|
No problem. It might not seem obvious when you build small-mid size backends, because in that scenario you might have an access token stored in your database that's checked each time someone makes a request. Token revocation is as easy as deleting that access token from your database. Once you start building something at scale, it's harder to revoke tokens instantly. You still need to validate the token on each request, you need to build a highly available, fault tolerant system that can scale with the load of the rest of your application. Usually to reduce this load and improve performance, you'll see two strategies to deal with it: Caching - check for the access token on the first request, and cache the access token for a certain period of time.

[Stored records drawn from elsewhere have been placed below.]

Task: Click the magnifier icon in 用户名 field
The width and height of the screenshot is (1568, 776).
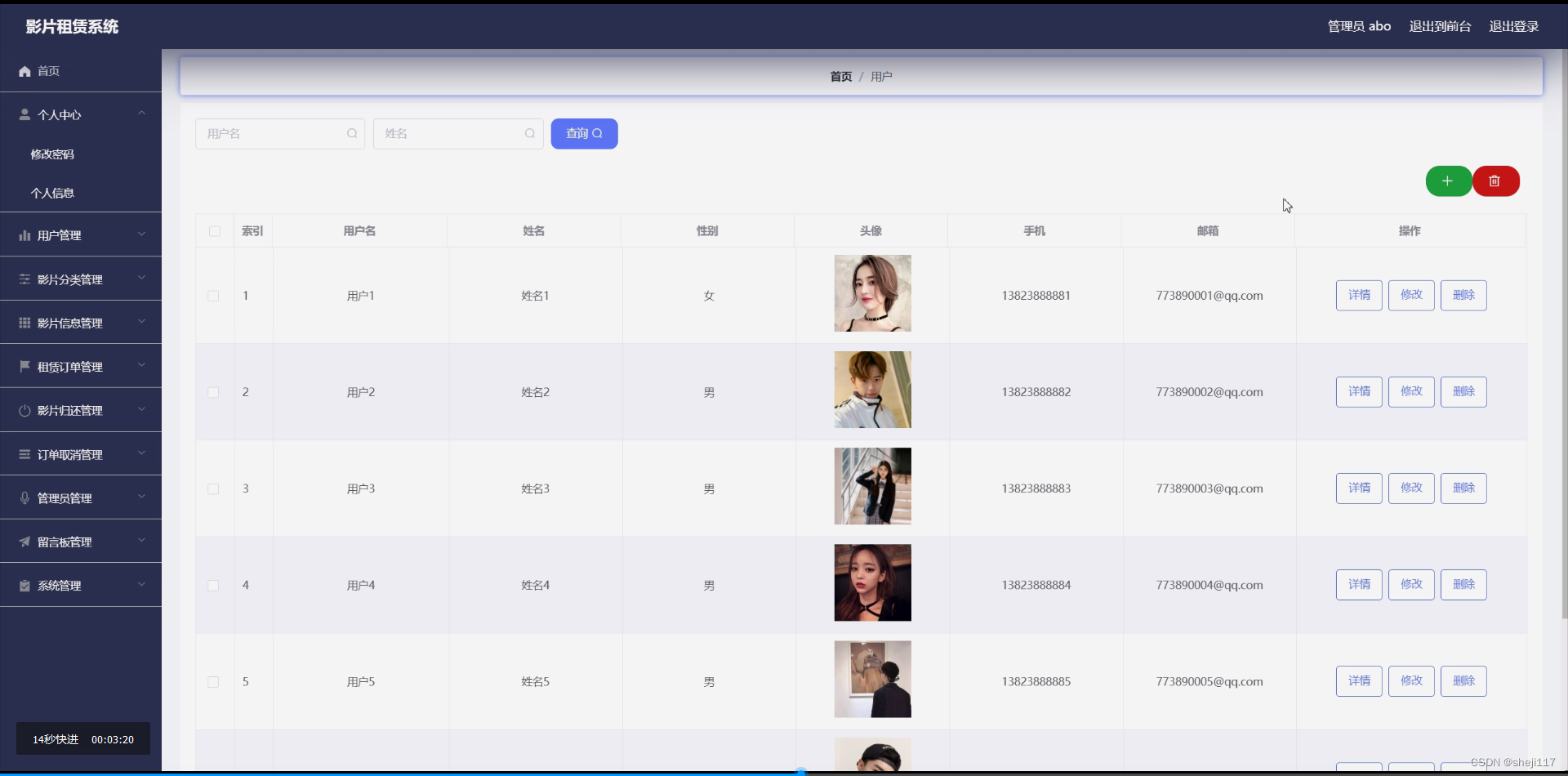Action: [352, 133]
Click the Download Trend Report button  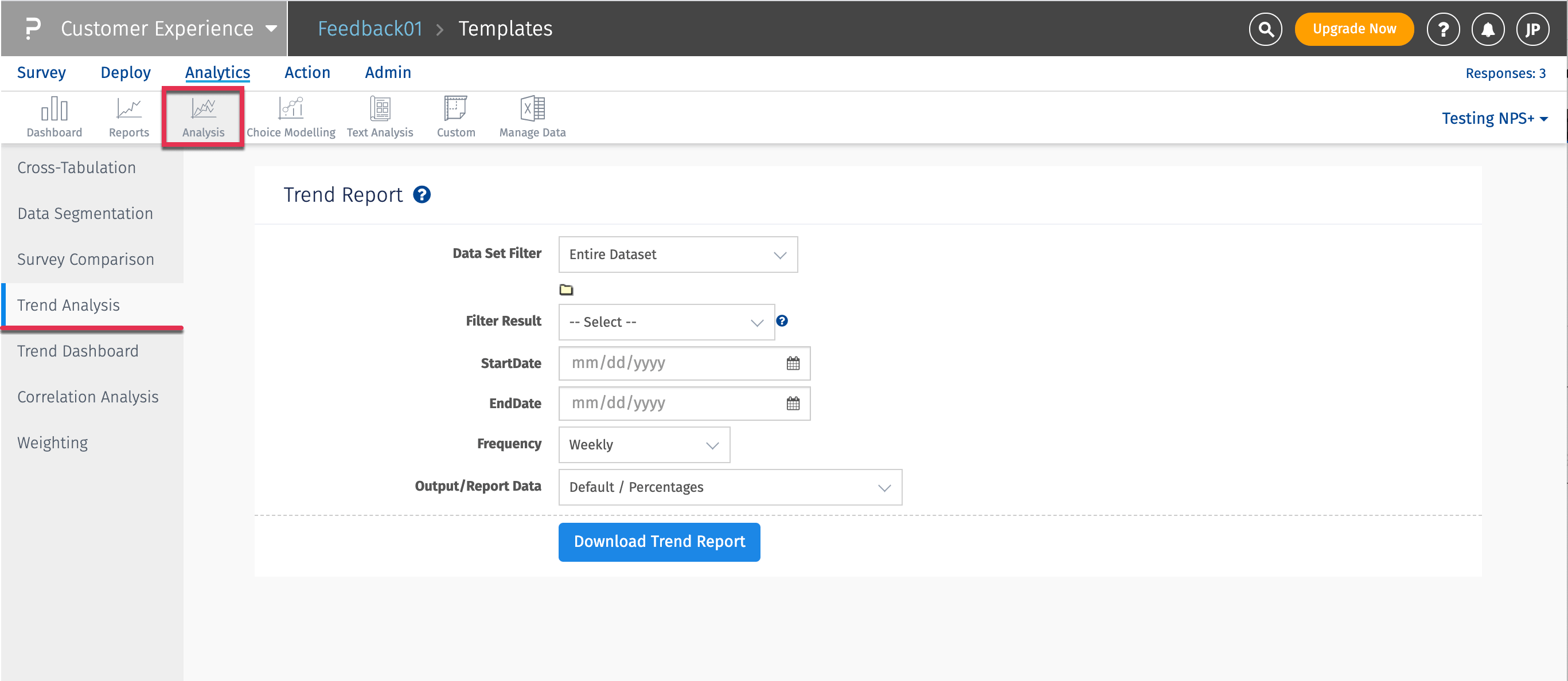tap(659, 542)
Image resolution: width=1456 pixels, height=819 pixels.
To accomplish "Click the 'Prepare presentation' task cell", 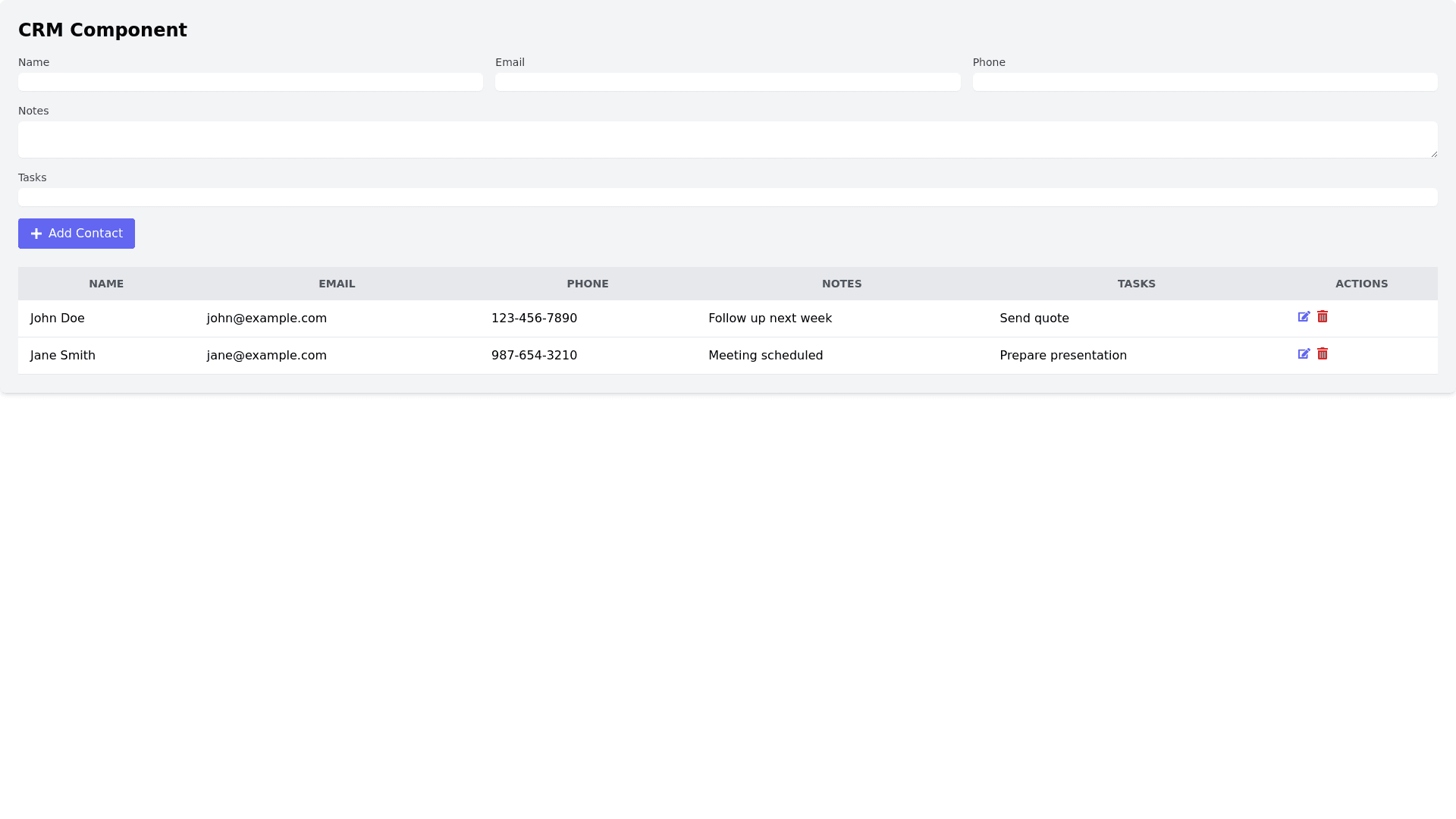I will coord(1062,356).
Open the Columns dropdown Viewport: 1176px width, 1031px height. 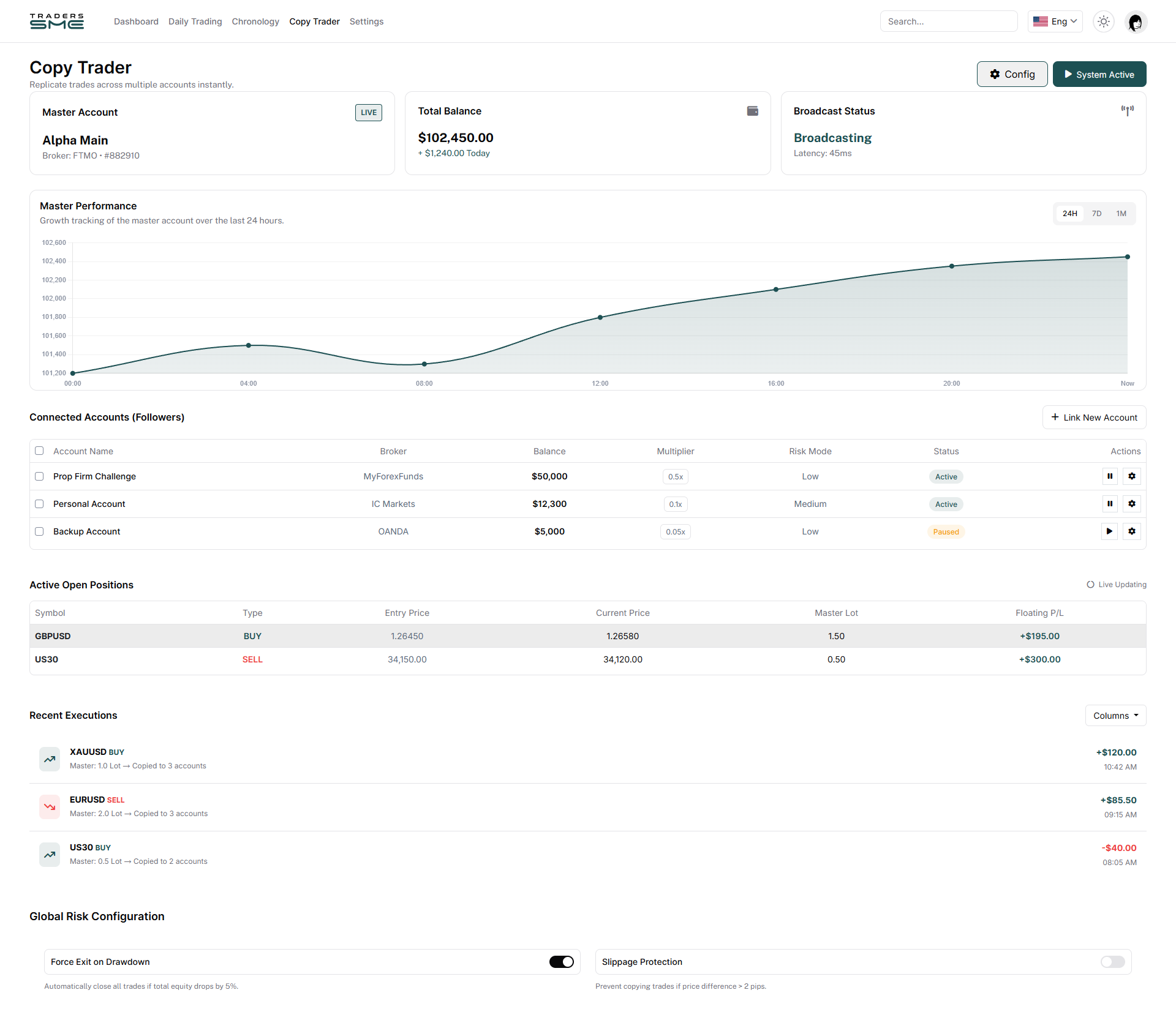pos(1115,715)
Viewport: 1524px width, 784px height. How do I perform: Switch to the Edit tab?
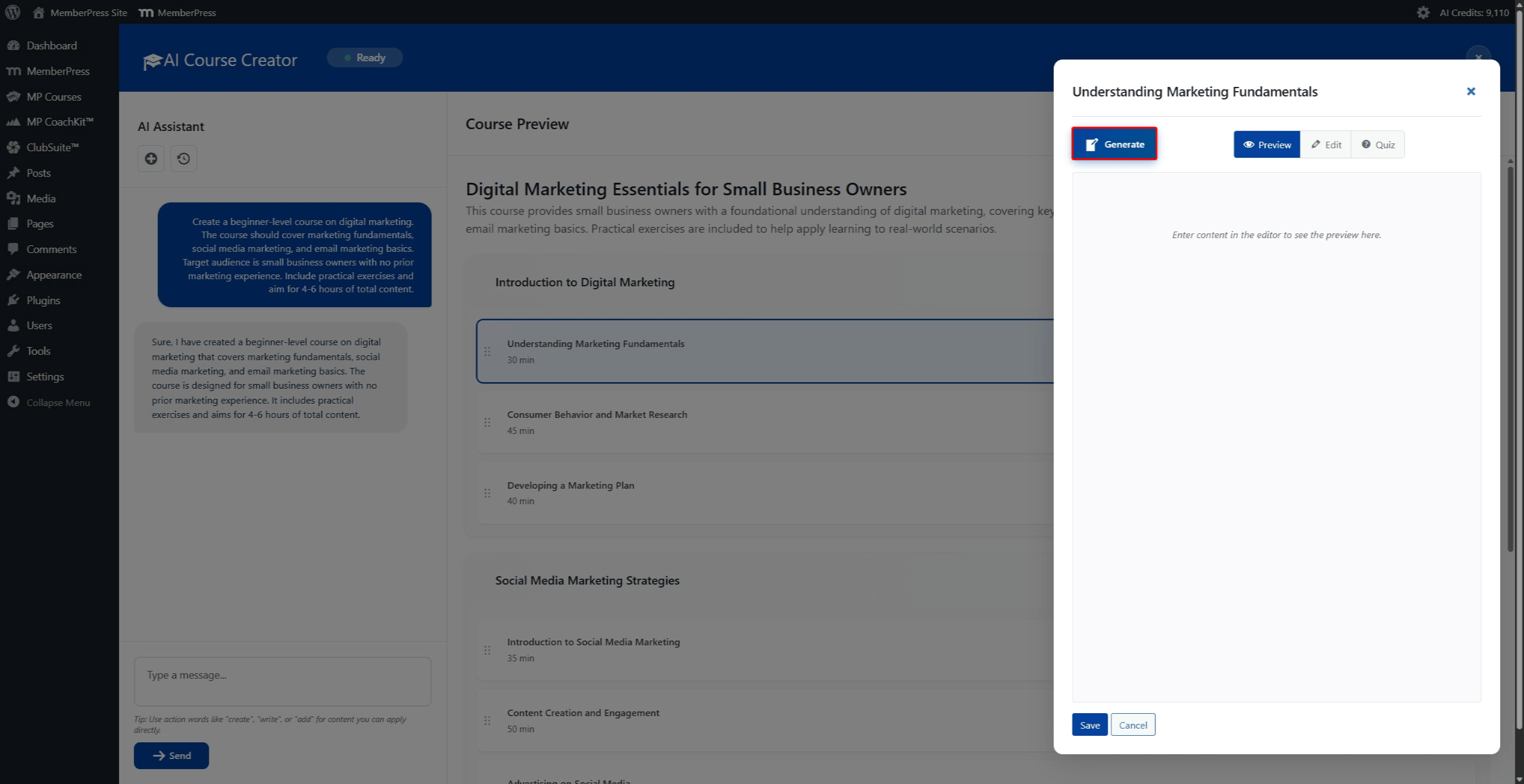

Signed / Encrypted tokens - JWTs are one example. The token contains the user ID, expiration, and other info, and is signed / encrypted. A server can read this, and knowing the signing key, verify the token. However, if you revoke one of these tokens, it's not instant. A centralized store won't update any of the caches, and a Signed / Encrypted token lives on the client. So for token revocation, you now need to create a cache invalidation scheme, or maintain a blacklist of signed tokens. While it's still not that hard, it'd hard enough that most teams would rather work on a new feature or something else that's on fire than figuring out token revocation. |
To be a cache, it needs an invalidation scheme already.
Also, no one is asking for "instant" consistency on revoking a token, but at least "eventual consistency".